A realidade, contudo, era outra. Prova disso é o excerto de um diário que apresenta a dieta de uma garota de programa de Yoshiwara entre os dias 7 de março e 6 de abril de 1850.
7 de março
manhã: picles estragados e ochazuke [arroz sobre o qual é derramado chá verde]
noite: mingau de arroz e cabeça de salmão
8 de março
manhã: arroz morno com picles estragados
noite: jejum
9 de março
manhã: mingau de arroz e vegetais
noite: picles e ochazuke
10 de março
manhã: [não há registro]
noite: [não há registro]
11 de março
manhã: picles e ochazuke
noite: moluscos cozidos
12 de março
manhã: picles e ochazuke
noite: picles passados e ochazuke
13 de março
manhã: mingau de arroz
noite: raiz de aipo mitsuba assada
14 de março
manhã: mingau de arroz
noite: [não há registro]
15 de março
manhã: jejum
noite: jejum
16 de março
manhã: jejum
noite: jejum
17 de março
manhã: mingau de arroz com folhas secas de rabanete daikon
noite: jejum (mas comi grãos torrados e bebi saquê em segredo)
18 de março
manhã: picles e ochazuke
noite: picles e ochazuke
19 de março
manhã: jejum shiodashi [a fim de receber uma bênção desejada]
noite: picles e ochazuke
20 de março
manhã: picles estragados e ochazuke
noite: sopa de moluscos e arroz
21 de março
manhã: jejum (não acordei em tempo)
noite: sopa de moluscos e arroz morno
22 de março
manhã: jejum (não acordei em tempo)
noite: picles e ochazuke
23 de março
manhã: mingau de arroz e picles
noite: mingau de arroz e picles
24 de março
manhã: sopa de batatas e arroz morno
noite: mingau de arroz com batatas (sem picles)
25 de março
manhã: [não há registro]
noite: picles e ochazuke
26 de março
manhã: mingau de arroz com batatas
noite: picles e ochazuke
27 de março
manhã: arroz morno e picles
noite: ochazuke
28 de março
manhã: picles e ochazuke
noite: foi-me permitido comer duas sardinhas e beber saquê
29 de março
manhã: jejum (não acordei em tempo)
noite: mingau de arroz
30 de março
manhã: arroz morno e picles
noite: ochazuke
1º de abril
manhã: sopa de rabanete e arroz morno
noite: mingau de arroz
2 de abril
manhã: picles e ochazuke
noite: picles e ochazuke
3 de abril
manhã: picles e ochazuke
noite: picles e ochazuke
4 de abril
manhã: picles e ochazuke
noite: picles e ochazuke
5 de abril
manhã: sopa de cevada
noite: picles e ochazuke
6 de abril
manhã: sopa de cevada e moluscos
noite: [não há registro]
Importante lembrar que, em 1850, a dieta dos japoneses consistia em maiores quantidades de arroz e picles. Carne bovina, suína e de frango não costumavam figurar à mesa do cidadão comum. A temperatura morna do arroz tampouco era um perrengue exclusivo das prostitutas. Afinal, tratava-se de uma época sem eletricidade, de modo que preparar uma panela de arroz não era rápido e simples, e reaquecer sobras nem sempre era viável, razão pela qual acabava-se substituindo o arroz morno por mingaus ou ochazuke.

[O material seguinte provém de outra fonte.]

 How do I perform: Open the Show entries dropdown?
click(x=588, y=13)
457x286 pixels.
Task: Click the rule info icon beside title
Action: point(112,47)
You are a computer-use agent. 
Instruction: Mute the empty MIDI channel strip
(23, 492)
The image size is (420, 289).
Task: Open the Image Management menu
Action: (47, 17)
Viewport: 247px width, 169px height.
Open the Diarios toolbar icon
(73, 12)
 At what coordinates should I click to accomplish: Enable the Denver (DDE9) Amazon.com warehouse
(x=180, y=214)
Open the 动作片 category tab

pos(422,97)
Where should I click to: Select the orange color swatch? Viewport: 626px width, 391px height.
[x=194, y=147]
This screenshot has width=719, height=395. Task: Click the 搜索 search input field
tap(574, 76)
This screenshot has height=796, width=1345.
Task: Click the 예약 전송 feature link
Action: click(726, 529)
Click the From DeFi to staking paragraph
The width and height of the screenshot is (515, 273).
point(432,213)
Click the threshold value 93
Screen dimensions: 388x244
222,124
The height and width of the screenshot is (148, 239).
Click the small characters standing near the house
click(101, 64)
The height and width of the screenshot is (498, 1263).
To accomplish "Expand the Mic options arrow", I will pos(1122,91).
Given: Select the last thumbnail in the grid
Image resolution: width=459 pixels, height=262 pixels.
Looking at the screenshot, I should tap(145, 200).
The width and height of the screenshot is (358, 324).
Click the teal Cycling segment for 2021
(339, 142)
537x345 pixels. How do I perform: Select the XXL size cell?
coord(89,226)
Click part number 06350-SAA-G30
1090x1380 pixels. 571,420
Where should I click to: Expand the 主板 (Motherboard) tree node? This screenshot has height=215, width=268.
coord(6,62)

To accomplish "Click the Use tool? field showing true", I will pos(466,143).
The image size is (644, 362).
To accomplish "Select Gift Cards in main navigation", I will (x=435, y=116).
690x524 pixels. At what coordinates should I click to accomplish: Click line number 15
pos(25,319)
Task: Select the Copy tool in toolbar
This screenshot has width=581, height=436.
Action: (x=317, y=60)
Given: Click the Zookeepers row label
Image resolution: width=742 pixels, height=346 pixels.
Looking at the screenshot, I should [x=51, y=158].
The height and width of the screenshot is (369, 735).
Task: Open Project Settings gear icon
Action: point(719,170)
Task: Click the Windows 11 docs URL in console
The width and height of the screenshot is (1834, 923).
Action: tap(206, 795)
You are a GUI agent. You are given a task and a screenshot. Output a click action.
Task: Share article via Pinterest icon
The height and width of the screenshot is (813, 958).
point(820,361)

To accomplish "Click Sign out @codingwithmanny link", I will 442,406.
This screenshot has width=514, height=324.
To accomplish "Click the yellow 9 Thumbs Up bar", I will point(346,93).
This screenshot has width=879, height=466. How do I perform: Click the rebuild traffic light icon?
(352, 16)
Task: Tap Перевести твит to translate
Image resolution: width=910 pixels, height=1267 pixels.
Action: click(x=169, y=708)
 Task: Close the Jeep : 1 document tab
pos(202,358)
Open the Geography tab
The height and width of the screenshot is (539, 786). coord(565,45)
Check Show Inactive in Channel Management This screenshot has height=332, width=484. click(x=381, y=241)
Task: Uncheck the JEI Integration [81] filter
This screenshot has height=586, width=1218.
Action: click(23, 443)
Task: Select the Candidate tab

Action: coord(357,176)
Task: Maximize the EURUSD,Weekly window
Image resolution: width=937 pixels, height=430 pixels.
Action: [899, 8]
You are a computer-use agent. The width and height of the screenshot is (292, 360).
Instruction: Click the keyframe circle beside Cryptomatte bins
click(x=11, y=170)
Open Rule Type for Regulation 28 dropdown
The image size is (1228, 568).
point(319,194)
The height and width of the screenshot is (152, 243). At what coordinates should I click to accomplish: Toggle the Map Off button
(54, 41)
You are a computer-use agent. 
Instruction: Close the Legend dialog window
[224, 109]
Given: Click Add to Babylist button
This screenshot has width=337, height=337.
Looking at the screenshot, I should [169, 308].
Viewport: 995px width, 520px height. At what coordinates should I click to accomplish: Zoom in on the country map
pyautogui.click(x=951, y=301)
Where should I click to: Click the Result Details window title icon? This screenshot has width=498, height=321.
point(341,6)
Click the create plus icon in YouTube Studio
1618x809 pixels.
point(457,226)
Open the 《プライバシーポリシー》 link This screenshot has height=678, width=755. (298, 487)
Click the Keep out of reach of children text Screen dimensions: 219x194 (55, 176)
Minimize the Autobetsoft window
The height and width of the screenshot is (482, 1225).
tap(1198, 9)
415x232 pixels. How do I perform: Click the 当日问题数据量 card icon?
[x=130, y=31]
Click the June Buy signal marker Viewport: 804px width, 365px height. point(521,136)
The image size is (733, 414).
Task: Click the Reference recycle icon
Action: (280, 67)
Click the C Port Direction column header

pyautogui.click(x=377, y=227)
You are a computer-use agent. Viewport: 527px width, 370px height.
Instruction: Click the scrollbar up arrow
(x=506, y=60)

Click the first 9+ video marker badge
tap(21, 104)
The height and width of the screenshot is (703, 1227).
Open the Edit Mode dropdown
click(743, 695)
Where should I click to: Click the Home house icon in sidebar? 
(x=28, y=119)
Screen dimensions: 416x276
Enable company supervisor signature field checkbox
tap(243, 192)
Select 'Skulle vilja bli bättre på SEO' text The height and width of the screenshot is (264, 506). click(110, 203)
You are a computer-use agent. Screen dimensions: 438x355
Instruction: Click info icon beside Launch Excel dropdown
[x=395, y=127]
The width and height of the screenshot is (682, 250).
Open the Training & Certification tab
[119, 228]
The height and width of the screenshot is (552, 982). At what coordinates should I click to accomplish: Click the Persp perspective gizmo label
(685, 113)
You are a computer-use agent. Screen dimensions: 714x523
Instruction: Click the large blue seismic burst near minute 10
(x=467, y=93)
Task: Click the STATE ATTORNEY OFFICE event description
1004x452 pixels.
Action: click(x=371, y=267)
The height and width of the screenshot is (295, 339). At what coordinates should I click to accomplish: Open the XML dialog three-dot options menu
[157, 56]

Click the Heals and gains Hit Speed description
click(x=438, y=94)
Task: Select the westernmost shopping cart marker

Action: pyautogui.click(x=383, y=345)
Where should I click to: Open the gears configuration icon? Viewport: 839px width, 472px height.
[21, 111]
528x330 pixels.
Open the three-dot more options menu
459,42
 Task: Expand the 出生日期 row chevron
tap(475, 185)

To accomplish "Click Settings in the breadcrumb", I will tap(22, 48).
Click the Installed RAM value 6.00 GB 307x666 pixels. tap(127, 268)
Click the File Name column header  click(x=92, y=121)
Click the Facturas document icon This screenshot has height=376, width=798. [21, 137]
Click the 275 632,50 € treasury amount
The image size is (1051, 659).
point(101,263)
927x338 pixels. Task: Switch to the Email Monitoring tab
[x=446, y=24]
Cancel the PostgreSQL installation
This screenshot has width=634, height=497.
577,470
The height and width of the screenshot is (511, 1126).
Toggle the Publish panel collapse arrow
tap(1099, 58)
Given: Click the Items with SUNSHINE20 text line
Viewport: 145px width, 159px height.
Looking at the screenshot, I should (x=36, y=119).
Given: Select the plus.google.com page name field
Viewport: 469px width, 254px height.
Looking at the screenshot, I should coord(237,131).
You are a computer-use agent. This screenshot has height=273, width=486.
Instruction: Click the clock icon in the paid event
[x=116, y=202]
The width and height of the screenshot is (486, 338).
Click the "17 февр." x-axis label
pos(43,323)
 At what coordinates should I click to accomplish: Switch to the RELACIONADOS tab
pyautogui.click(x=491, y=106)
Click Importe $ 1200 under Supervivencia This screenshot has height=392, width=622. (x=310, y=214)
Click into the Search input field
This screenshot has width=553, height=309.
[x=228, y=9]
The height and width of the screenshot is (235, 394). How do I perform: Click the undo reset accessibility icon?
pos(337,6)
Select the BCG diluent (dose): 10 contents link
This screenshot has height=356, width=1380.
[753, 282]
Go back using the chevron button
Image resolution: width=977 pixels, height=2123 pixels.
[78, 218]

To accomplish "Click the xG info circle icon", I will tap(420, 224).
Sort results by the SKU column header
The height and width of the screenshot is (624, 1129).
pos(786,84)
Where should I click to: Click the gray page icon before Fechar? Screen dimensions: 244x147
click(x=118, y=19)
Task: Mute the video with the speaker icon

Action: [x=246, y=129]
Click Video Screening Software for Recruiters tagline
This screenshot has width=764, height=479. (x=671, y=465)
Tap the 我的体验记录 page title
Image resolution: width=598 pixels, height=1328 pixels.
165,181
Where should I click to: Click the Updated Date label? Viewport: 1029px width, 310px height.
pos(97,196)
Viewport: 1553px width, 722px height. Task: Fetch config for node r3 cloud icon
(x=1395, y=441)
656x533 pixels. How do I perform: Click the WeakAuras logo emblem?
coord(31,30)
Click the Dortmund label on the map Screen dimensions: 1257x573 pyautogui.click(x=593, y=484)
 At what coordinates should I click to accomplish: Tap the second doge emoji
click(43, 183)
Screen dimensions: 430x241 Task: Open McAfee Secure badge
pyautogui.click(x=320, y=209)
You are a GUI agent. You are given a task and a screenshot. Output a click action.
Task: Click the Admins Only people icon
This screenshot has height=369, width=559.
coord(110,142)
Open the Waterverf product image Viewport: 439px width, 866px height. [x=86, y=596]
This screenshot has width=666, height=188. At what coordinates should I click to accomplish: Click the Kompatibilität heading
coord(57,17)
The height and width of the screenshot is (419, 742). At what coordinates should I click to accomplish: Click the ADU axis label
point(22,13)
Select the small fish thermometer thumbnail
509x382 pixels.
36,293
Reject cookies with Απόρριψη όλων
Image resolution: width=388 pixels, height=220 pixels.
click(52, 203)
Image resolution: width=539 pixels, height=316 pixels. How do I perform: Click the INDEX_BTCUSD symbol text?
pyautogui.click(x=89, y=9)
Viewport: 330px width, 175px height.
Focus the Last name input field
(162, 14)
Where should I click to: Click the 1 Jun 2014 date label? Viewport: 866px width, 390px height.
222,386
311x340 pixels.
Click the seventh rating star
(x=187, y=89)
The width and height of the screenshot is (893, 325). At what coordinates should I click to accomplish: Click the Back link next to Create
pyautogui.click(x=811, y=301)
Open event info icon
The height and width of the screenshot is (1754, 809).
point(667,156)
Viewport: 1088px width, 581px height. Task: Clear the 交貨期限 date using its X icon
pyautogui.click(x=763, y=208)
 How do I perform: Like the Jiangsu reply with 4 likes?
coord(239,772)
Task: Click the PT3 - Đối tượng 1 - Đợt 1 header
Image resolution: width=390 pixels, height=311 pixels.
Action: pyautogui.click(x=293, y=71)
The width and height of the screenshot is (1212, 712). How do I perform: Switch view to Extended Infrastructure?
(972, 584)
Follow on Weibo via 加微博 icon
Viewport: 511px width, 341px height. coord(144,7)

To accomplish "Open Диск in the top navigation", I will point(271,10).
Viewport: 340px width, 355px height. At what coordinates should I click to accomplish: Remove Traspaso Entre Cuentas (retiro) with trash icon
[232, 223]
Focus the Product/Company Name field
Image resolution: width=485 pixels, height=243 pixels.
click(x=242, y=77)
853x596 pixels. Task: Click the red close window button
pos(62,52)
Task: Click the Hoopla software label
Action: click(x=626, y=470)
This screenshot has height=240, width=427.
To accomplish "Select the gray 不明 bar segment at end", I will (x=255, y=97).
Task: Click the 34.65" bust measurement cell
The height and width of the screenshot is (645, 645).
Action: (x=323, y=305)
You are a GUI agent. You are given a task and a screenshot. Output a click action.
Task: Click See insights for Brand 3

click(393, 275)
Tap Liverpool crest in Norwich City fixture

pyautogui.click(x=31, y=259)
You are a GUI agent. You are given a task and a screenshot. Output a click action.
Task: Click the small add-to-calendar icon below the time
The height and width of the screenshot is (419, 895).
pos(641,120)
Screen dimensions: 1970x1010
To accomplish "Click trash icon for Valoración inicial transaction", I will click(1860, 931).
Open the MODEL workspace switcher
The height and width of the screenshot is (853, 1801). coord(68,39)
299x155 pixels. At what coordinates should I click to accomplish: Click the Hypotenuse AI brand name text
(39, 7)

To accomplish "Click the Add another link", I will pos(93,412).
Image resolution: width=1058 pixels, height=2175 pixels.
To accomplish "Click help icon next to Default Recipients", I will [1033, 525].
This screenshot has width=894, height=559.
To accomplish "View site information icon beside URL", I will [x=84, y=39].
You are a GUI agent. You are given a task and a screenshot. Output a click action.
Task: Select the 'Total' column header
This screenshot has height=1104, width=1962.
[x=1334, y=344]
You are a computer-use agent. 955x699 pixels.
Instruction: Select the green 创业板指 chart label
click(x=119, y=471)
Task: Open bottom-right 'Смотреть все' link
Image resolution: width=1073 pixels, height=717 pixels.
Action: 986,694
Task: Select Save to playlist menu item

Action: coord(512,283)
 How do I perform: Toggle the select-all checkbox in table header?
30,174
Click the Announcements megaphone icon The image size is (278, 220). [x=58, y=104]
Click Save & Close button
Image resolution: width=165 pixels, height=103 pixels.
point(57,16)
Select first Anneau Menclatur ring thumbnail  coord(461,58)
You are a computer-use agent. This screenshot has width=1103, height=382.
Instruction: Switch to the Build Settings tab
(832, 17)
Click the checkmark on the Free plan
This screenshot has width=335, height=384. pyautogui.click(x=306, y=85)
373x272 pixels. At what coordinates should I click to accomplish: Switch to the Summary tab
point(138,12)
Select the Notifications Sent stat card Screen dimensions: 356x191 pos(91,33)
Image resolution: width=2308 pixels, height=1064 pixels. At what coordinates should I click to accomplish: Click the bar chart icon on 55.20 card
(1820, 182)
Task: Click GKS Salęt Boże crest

Dito isso, ainda surpreende que, em um único mês, o diário da jovem apresente diversas ocasiões de jejum (nove), algumas por dormir além do horário, muito provavelmente devido à exaustão da noite anterior. Também existem ocorrências em que a garota se alimenta de picles estragados, menos desagradáveis que folhas secas de rabanete ou cabeças de salmão.
A expectativa de vida de uma prostituta do período Edo era de vinte anos. Claro, a expectativa de vida em geral era muito menor no Japão de 1850 do que hoje, mas, mesmo assim, o número é incrivelmente baixo. Isso não significa que as prostitutas morriam de fome, mas que estavam acostumadas a refeições esporádicas e de pequeno valor nutricional, pouco recomendável a adolescentes em fase de crescimento, em uma profissão extenuante à saúde física e mental.